■ **What you are asked to do**
Copy the rows beginning at the line with "The height and width of the screenshot is (281, 1568)." and stopping after the line with "Action: click(x=888, y=203)", swapping each "icon" for "symbol" and leaving everything else unchanged.

— begin Entries provided —

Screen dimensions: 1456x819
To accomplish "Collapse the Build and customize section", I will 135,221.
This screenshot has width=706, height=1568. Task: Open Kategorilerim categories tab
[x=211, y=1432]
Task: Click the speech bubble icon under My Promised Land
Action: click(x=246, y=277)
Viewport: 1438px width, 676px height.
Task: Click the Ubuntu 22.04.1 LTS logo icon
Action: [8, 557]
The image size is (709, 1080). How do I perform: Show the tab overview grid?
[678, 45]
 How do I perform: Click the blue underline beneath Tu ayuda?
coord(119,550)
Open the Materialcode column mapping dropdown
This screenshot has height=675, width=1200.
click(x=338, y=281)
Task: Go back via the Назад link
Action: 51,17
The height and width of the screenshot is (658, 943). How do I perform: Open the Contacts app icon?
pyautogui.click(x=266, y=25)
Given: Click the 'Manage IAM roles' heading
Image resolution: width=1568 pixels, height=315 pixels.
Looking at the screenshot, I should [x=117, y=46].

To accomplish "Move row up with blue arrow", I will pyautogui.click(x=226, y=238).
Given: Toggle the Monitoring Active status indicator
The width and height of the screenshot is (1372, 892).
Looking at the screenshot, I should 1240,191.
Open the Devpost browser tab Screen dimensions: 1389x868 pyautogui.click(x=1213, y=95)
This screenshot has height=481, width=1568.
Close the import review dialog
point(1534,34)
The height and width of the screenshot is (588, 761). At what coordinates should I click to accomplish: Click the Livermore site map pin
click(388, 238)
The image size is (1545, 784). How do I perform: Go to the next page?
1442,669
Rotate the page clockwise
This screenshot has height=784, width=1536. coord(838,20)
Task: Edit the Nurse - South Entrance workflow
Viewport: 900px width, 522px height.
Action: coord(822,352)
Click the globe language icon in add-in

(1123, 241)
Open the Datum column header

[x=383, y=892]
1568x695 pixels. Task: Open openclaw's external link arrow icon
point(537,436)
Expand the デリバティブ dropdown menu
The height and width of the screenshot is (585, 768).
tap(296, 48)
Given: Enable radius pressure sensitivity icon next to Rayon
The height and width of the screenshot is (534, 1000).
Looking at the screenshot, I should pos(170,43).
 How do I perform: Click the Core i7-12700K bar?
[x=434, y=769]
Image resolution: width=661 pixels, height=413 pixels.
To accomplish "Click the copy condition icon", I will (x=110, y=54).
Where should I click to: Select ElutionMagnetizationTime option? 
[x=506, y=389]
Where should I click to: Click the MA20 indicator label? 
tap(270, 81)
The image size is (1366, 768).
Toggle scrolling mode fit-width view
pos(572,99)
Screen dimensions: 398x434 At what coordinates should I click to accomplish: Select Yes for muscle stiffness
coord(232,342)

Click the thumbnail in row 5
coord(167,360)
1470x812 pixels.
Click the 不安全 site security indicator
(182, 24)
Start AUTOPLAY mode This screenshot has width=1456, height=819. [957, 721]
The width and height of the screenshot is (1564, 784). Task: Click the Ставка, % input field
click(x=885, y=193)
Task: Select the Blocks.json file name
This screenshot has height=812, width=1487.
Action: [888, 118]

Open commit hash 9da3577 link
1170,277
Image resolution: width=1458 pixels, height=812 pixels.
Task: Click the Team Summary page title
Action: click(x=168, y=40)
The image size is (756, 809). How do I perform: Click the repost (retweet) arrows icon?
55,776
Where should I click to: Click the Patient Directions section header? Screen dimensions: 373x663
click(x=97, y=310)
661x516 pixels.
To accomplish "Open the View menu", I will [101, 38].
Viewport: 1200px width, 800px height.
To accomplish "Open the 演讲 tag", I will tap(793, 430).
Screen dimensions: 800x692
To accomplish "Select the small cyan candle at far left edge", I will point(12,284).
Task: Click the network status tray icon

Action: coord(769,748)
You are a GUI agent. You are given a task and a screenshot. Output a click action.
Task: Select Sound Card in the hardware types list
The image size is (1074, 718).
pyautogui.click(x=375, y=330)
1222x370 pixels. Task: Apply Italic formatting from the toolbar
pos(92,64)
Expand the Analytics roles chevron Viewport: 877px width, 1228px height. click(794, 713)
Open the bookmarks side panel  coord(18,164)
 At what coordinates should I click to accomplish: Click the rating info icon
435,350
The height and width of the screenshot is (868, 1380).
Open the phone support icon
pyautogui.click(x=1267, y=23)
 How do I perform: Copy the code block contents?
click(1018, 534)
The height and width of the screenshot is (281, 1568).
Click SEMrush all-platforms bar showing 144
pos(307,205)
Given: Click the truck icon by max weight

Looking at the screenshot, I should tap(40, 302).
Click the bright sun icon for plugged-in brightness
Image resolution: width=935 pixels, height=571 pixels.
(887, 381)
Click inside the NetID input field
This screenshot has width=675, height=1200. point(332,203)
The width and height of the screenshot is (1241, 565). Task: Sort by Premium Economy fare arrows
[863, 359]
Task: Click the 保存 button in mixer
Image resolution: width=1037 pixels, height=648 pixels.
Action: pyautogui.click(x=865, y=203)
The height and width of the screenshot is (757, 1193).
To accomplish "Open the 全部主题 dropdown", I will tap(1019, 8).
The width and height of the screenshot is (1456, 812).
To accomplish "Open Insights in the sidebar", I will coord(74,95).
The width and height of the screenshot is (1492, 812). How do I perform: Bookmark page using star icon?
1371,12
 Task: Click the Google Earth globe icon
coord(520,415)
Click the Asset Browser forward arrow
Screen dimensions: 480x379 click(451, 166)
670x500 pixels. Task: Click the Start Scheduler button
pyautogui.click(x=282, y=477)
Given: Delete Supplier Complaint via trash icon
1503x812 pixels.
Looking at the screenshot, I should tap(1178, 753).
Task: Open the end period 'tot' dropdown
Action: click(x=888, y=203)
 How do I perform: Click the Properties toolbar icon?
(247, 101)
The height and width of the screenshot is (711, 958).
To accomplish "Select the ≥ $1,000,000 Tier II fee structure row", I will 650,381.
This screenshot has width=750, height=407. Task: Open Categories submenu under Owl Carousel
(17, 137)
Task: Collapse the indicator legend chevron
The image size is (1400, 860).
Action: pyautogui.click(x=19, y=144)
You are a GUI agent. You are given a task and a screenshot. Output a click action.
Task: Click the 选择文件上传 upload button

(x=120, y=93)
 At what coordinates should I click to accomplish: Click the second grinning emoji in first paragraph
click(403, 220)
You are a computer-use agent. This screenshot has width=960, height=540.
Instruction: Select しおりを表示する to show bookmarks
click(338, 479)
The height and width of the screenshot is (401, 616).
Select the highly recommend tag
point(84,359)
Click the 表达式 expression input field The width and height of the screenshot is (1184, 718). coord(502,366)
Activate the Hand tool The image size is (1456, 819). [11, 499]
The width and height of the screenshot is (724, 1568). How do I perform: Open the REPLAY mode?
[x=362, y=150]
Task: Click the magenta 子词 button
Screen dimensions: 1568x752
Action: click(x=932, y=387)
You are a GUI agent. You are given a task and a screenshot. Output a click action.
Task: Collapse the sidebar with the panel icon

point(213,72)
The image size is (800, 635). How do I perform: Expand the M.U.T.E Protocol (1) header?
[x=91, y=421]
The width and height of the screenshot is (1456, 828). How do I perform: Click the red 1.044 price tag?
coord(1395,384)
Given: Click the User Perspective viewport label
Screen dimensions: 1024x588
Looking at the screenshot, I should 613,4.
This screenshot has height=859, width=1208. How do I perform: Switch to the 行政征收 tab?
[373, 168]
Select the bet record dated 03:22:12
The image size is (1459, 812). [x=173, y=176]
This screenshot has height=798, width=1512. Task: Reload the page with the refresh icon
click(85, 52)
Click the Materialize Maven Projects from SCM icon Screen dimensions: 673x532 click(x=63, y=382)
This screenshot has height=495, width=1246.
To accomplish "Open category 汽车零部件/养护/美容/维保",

— end Entries provided —

■ **The answer**
The height and width of the screenshot is (281, 1568).
Click SEMrush all-platforms bar showing 144
pos(307,205)
Given: Click the truck symbol by max weight

Looking at the screenshot, I should tap(40, 302).
Click the bright sun symbol for plugged-in brightness
Image resolution: width=935 pixels, height=571 pixels.
(887, 381)
Click inside the NetID input field
This screenshot has width=675, height=1200. point(332,203)
The width and height of the screenshot is (1241, 565). Task: Sort by Premium Economy fare arrows
[863, 359]
Task: Click the 保存 button in mixer
Image resolution: width=1037 pixels, height=648 pixels.
Action: pyautogui.click(x=865, y=203)
The height and width of the screenshot is (757, 1193).
To accomplish "Open the 全部主题 dropdown", I will tap(1019, 8).
The width and height of the screenshot is (1456, 812).
To accomplish "Open Insights in the sidebar", I will coord(74,95).
The width and height of the screenshot is (1492, 812). How do I perform: Bookmark page using star symbol?
1371,12
 Task: Click the Google Earth globe symbol
coord(520,415)
Click the Asset Browser forward arrow
Screen dimensions: 480x379 click(451, 166)
670x500 pixels. Task: Click the Start Scheduler button
pyautogui.click(x=282, y=477)
Given: Delete Supplier Complaint via trash symbol
1503x812 pixels.
Looking at the screenshot, I should tap(1178, 753).
Task: Open the end period 'tot' dropdown
Action: click(x=888, y=203)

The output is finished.